David pecó reiteradamente y confesó su pecado en penitencia.[31] ¿Hará Teodosio lo mismo? Ambrosio decide: «Yo no me atrevo a ofrecer el sacrificio si intentáis estar presente. ¿Está permitido después de derramar la sangre de una persona inocente, después de verter la sangre de muchas? No lo creo».

El emperador, arrepentido, e investido de la púrpura, hizo pública penitencia en la catedral de Milán. Desde aquel momento hasta su muerte, en 395, no tuvo ningún roce con Ambrosio.

> _Qué trabajar_
1. Di si cada afirmación coincide con el texto sobre Ambrosio y Teodosio, respondiendo sí o no y citando literalmente las palabras que lo deciden: (a) Teodosio hizo penitencia en la catedral de Milán; (b) Ambrosio aceptó ofrecer el sacrificio con Teodosio presente; (c) después de la penitencia, Teodosio tuvo nuevos roces con Ambrosio.
2. Reproduce palabra por palabra el tramo del texto sobre Ambrosio y Teodosio que va de "David pecó reiteradamente" a "roce con Ambrosio.".
Para esto no hacen falta los ítems.

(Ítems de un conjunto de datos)
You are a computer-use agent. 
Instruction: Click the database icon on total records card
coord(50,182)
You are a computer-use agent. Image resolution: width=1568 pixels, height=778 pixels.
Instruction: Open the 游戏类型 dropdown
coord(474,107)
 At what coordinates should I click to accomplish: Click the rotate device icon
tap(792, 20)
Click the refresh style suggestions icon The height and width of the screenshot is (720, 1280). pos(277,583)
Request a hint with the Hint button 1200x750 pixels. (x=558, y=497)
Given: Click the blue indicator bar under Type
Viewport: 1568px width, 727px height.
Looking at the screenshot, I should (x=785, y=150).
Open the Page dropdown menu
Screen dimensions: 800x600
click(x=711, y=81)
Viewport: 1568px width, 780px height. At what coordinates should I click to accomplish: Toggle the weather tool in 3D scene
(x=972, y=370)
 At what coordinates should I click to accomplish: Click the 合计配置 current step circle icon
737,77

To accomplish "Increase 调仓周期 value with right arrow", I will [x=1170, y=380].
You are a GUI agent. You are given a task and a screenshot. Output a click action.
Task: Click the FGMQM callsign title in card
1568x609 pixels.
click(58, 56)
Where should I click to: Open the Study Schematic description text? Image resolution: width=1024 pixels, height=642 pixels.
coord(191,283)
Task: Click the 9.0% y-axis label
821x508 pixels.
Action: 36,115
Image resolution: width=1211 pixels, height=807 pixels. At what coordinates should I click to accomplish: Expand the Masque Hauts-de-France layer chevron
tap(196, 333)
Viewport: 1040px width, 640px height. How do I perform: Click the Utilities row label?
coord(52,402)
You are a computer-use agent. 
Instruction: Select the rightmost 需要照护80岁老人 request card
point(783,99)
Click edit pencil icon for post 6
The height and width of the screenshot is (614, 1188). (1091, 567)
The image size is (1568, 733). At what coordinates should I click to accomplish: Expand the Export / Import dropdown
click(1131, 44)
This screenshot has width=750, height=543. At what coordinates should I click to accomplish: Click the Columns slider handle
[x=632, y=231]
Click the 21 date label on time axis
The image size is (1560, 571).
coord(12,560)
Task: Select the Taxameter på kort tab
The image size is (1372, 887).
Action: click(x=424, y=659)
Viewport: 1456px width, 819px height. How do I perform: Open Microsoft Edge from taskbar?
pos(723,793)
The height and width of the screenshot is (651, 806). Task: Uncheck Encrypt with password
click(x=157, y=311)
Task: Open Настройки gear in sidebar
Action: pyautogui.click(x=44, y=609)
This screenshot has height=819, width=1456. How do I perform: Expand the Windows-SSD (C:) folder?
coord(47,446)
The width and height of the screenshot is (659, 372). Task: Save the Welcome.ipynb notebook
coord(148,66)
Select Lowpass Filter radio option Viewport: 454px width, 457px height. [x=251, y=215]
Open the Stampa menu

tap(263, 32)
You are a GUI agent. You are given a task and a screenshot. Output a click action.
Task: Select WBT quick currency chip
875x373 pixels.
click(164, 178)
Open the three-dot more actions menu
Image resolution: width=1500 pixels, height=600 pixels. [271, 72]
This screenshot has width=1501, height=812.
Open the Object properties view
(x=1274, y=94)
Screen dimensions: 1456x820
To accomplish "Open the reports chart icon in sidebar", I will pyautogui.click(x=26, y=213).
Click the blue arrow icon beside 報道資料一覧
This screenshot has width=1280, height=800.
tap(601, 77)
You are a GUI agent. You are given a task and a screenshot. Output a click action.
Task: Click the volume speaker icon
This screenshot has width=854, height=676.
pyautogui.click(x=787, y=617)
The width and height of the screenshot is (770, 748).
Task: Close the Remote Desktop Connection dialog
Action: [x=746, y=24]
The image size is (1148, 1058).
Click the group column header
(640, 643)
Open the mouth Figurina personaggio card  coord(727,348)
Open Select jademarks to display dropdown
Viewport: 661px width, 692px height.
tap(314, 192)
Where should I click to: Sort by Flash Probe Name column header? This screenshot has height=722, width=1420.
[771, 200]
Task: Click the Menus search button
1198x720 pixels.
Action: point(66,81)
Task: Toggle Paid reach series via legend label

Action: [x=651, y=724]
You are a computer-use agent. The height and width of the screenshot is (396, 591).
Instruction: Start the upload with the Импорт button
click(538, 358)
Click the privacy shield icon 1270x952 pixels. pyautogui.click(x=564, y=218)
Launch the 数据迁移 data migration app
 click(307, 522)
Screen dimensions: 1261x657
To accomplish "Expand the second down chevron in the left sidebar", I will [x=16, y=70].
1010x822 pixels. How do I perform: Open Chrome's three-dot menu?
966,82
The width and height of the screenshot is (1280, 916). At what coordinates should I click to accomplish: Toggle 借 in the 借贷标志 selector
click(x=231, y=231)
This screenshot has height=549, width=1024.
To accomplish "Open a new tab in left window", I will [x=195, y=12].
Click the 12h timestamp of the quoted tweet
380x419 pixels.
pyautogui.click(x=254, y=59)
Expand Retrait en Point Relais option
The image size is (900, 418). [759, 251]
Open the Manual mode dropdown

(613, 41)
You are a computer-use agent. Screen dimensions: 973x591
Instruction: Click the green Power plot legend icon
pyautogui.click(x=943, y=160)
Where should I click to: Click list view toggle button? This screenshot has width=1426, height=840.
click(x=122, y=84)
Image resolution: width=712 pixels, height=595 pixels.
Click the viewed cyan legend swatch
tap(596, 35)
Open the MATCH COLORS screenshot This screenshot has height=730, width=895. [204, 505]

> _Respuestas finales_
1.
(a) Sí: «hizo pública penitencia en la catedral de Milán».
(b) No: «Yo no me atrevo a ofrecer el sacrificio si intentáis estar presente».
(c) No: «Desde aquel momento hasta su muerte, en 395, no tuvo ningún roce con Ambrosio».

2.
David pecó reiteradamente y confesó su pecado en penitencia.[31] ¿Hará Teodosio lo mismo? Ambrosio decide: «Yo no me atrevo a ofrecer el sacrificio si intentáis estar presente. ¿Está permitido después de derramar la sangre de una persona inocente, después de verter la sangre de muchas? No lo creo».

El emperador, arrepentido, e investido de la púrpura, hizo pública penitencia en la catedral de Milán. Desde aquel momento hasta su muerte, en 395, no tuvo ningún roce con Ambrosio.